> [REQUEST]: Copy every line of the material below word for word, keeping each line in its original order.

> [WORKING DATA]:

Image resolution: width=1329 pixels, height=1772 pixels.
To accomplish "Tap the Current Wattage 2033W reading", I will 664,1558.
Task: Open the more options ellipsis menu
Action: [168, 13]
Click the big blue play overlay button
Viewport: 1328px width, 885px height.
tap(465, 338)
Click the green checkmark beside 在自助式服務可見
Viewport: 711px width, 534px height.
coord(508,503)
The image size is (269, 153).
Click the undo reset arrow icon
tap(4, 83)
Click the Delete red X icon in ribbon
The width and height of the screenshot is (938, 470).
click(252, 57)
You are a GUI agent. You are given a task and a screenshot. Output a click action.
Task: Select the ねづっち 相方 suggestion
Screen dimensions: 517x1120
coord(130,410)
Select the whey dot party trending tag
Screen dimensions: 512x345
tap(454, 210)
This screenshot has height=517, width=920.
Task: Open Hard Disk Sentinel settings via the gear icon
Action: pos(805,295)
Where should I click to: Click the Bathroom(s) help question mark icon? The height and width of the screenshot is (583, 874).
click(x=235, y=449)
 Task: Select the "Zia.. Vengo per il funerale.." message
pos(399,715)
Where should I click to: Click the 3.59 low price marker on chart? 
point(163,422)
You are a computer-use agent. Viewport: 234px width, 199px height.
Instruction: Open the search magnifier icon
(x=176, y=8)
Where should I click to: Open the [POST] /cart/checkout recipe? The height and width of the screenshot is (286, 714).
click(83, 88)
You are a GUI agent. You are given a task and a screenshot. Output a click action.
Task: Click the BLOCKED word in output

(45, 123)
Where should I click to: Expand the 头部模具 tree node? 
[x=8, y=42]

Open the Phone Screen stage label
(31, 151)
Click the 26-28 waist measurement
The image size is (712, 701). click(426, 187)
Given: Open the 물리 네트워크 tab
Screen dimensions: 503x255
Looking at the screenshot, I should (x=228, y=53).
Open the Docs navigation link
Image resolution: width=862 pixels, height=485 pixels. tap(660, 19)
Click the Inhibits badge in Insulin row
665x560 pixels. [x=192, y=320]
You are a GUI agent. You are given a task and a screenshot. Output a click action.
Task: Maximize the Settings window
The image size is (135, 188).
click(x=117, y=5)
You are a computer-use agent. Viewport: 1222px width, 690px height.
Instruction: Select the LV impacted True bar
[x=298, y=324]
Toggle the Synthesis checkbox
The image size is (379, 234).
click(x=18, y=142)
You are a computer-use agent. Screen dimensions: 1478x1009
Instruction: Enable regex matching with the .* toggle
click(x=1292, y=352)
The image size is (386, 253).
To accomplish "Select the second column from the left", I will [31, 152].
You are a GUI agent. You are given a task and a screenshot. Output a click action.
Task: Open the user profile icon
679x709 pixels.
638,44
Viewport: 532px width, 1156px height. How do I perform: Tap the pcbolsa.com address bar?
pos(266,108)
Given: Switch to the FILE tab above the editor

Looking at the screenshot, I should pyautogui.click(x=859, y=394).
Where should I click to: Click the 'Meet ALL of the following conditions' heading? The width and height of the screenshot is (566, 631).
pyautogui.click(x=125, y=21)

> [CORRECT RESPONSE]:
Image resolution: width=1329 pixels, height=1772 pixels.
To accomplish "Tap the Current Wattage 2033W reading", I will 664,1558.
Task: Open the more options ellipsis menu
Action: [168, 13]
Click the big blue play overlay button
Viewport: 1328px width, 885px height.
tap(465, 338)
Click the green checkmark beside 在自助式服務可見
Viewport: 711px width, 534px height.
coord(508,503)
The image size is (269, 153).
Click the undo reset arrow icon
tap(4, 83)
Click the Delete red X icon in ribbon
The width and height of the screenshot is (938, 470).
click(252, 57)
You are a GUI agent. You are given a task and a screenshot. Output a click action.
Task: Select the ねづっち 相方 suggestion
Screen dimensions: 517x1120
coord(130,410)
Select the whey dot party trending tag
Screen dimensions: 512x345
tap(454, 210)
This screenshot has height=517, width=920.
Task: Open Hard Disk Sentinel settings via the gear icon
Action: pos(805,295)
Where should I click to: Click the Bathroom(s) help question mark icon? The height and width of the screenshot is (583, 874).
click(x=235, y=449)
 Task: Select the "Zia.. Vengo per il funerale.." message
pos(399,715)
Where should I click to: Click the 3.59 low price marker on chart? 
point(163,422)
You are a computer-use agent. Viewport: 234px width, 199px height.
Instruction: Open the search magnifier icon
(x=176, y=8)
Where should I click to: Open the [POST] /cart/checkout recipe? The height and width of the screenshot is (286, 714).
click(83, 88)
You are a GUI agent. You are given a task and a screenshot. Output a click action.
Task: Click the BLOCKED word in output

(45, 123)
Where should I click to: Expand the 头部模具 tree node? 
[x=8, y=42]

Open the Phone Screen stage label
(31, 151)
Click the 26-28 waist measurement
The image size is (712, 701). click(426, 187)
Given: Open the 물리 네트워크 tab
Screen dimensions: 503x255
Looking at the screenshot, I should (x=228, y=53).
Open the Docs navigation link
Image resolution: width=862 pixels, height=485 pixels. tap(660, 19)
Click the Inhibits badge in Insulin row
665x560 pixels. [x=192, y=320]
You are a GUI agent. You are given a task and a screenshot. Output a click action.
Task: Maximize the Settings window
The image size is (135, 188).
click(x=117, y=5)
You are a computer-use agent. Viewport: 1222px width, 690px height.
Instruction: Select the LV impacted True bar
[x=298, y=324]
Toggle the Synthesis checkbox
The image size is (379, 234).
click(x=18, y=142)
You are a computer-use agent. Screen dimensions: 1478x1009
Instruction: Enable regex matching with the .* toggle
click(x=1292, y=352)
The image size is (386, 253).
To accomplish "Select the second column from the left", I will [31, 152].
You are a GUI agent. You are given a task and a screenshot. Output a click action.
Task: Open the user profile icon
679x709 pixels.
638,44
Viewport: 532px width, 1156px height. How do I perform: Tap the pcbolsa.com address bar?
pos(266,108)
Given: Switch to the FILE tab above the editor

Looking at the screenshot, I should pyautogui.click(x=859, y=394).
Where should I click to: Click the 'Meet ALL of the following conditions' heading? The width and height of the screenshot is (566, 631).
pyautogui.click(x=125, y=21)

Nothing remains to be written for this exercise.